WRITTEN PROBLEM
Rewrite the records from the line containing "Task: Click the Save Project floppy disk icon" through the end of the records, both ends included, keeping every line. Offset each coordinate in the answers by adding 14 to it.

(Records on where items appear)
────────────────────

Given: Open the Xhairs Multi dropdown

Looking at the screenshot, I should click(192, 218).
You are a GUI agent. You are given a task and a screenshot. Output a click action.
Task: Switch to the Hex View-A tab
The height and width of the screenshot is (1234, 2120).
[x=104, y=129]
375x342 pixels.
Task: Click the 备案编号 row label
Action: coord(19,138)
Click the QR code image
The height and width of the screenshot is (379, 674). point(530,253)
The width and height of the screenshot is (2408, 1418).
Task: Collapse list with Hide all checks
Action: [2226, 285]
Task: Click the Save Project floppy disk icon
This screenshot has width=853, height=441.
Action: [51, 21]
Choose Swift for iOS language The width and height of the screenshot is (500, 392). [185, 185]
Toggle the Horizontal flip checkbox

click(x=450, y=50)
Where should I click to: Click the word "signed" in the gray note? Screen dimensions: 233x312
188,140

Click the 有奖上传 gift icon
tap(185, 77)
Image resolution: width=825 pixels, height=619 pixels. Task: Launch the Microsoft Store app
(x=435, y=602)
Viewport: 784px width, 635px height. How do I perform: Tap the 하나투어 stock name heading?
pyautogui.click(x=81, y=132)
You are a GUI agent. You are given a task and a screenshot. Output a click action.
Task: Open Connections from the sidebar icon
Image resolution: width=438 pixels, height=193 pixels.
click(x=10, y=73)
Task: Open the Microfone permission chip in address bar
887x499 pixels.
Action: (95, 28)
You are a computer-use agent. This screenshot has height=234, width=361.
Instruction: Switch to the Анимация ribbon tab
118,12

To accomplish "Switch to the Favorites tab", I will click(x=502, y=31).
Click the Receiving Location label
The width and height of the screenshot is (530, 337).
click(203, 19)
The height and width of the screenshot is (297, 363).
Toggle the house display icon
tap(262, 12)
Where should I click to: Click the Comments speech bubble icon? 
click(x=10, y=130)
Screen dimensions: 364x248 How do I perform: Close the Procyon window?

────────────────────

RESULT
Task: Click the Save Project floppy disk icon
This screenshot has width=853, height=441.
Action: [65, 35]
Choose Swift for iOS language The width and height of the screenshot is (500, 392). [199, 199]
Toggle the Horizontal flip checkbox

click(x=464, y=64)
Where should I click to: Click the word "signed" in the gray note? Screen dimensions: 233x312
202,154

Click the 有奖上传 gift icon
tap(199, 91)
Image resolution: width=825 pixels, height=619 pixels. Task: Launch the Microsoft Store app
(x=449, y=616)
Viewport: 784px width, 635px height. How do I perform: Tap the 하나투어 stock name heading?
pyautogui.click(x=95, y=146)
You are a GUI agent. You are given a task and a screenshot. Output a click action.
Task: Open Connections from the sidebar icon
Image resolution: width=438 pixels, height=193 pixels.
click(x=24, y=87)
Task: Open the Microfone permission chip in address bar
887x499 pixels.
Action: (109, 42)
You are a computer-use agent. This screenshot has height=234, width=361.
Instruction: Switch to the Анимация ribbon tab
132,26

To accomplish "Switch to the Favorites tab", I will click(x=516, y=45).
Click the Receiving Location label
The width and height of the screenshot is (530, 337).
click(217, 33)
The height and width of the screenshot is (297, 363).
Toggle the house display icon
tap(276, 26)
Where should I click to: Click the Comments speech bubble icon? 
click(x=24, y=144)
Screen dimensions: 364x248 How do I perform: Close the Procyon window?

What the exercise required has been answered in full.